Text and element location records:
** Start **
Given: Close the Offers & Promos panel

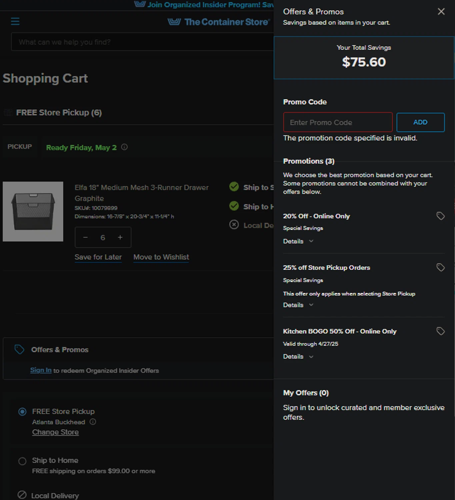Looking at the screenshot, I should pyautogui.click(x=441, y=12).
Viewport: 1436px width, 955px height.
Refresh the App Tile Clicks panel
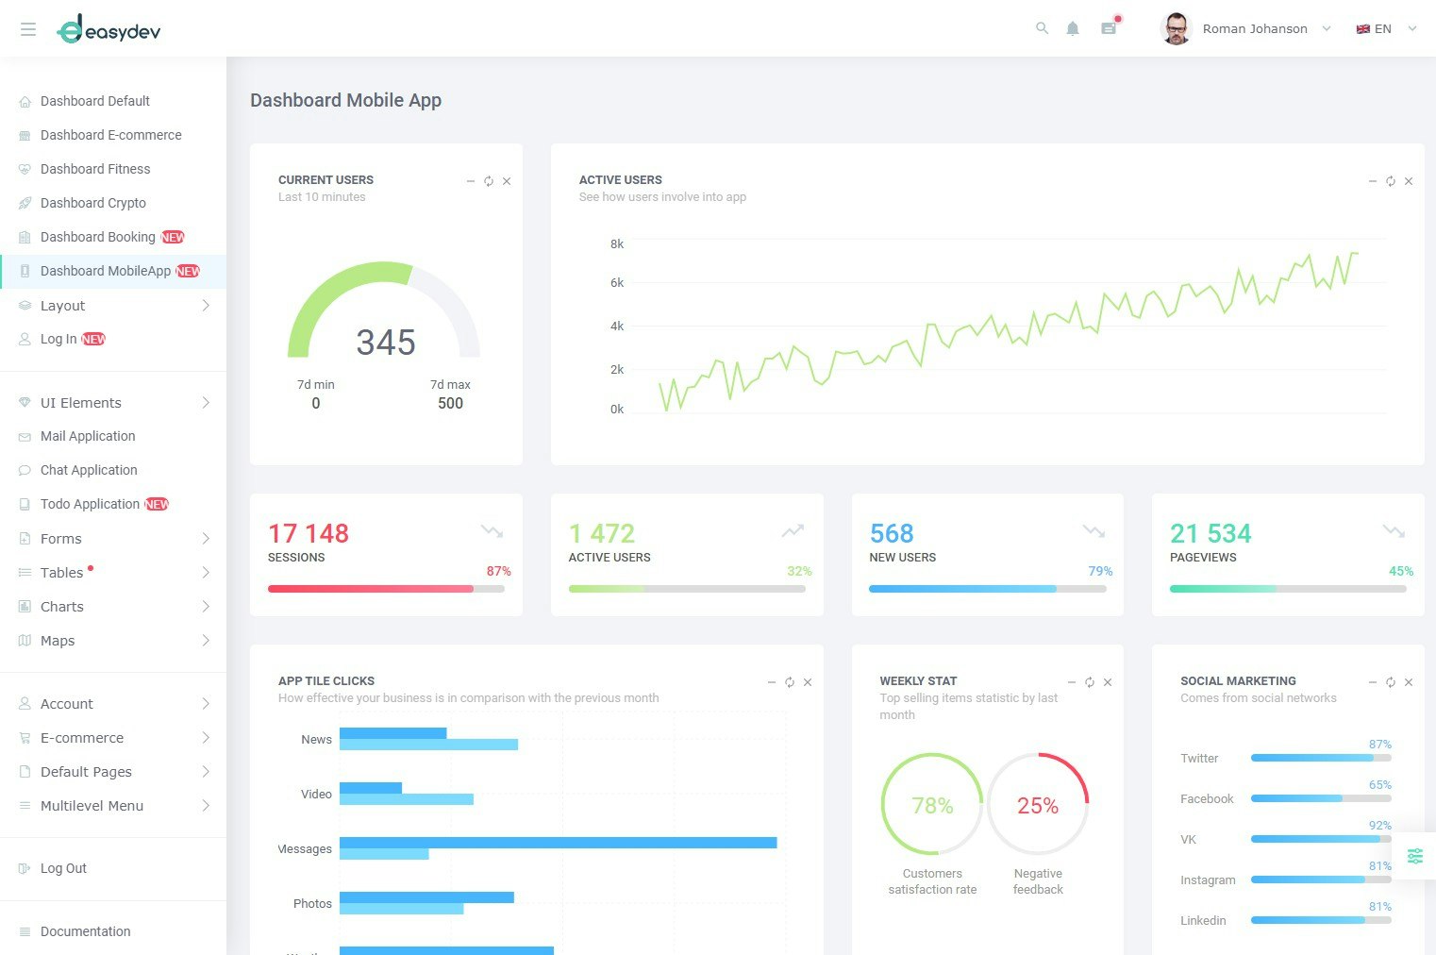[790, 682]
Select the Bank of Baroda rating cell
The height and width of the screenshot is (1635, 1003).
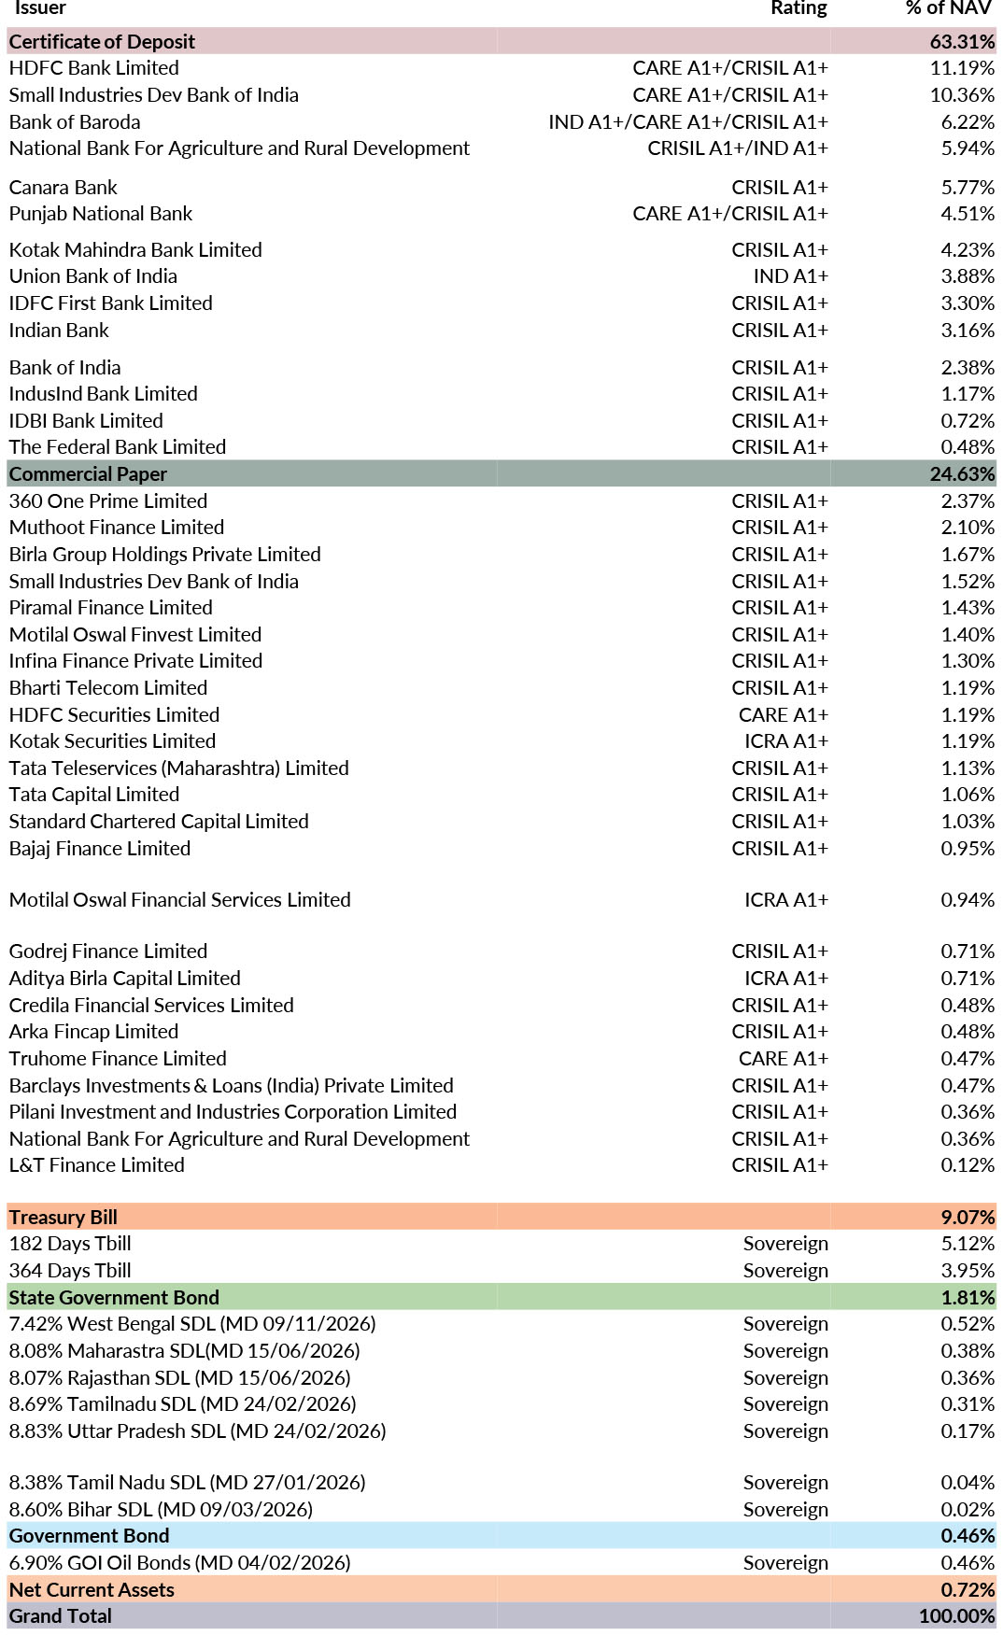click(688, 122)
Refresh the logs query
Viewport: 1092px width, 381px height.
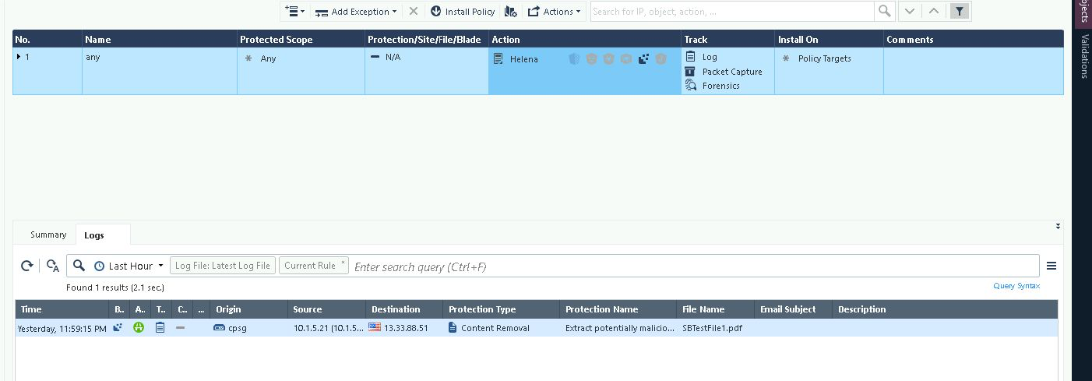click(26, 266)
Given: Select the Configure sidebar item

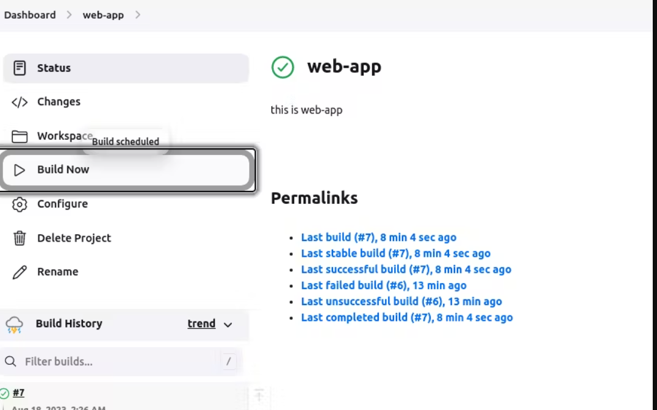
** End **
DIRECTIVE »
Rewrite the listing above, changing every "Refresh" to "Reload" and keeping everything else the same. Omit the pictures from your answer.

OUTPUT FOR THIS TASK »
Given: Close the Offers & Promos panel

Looking at the screenshot, I should pyautogui.click(x=441, y=12).
Viewport: 1436px width, 955px height.
Reload the App Tile Clicks panel
[790, 682]
Select the Bank of Baroda rating cell
The height and width of the screenshot is (1635, 1003).
click(688, 122)
Reload the logs query
Viewport: 1092px width, 381px height.
click(26, 266)
Given: Select the Configure sidebar item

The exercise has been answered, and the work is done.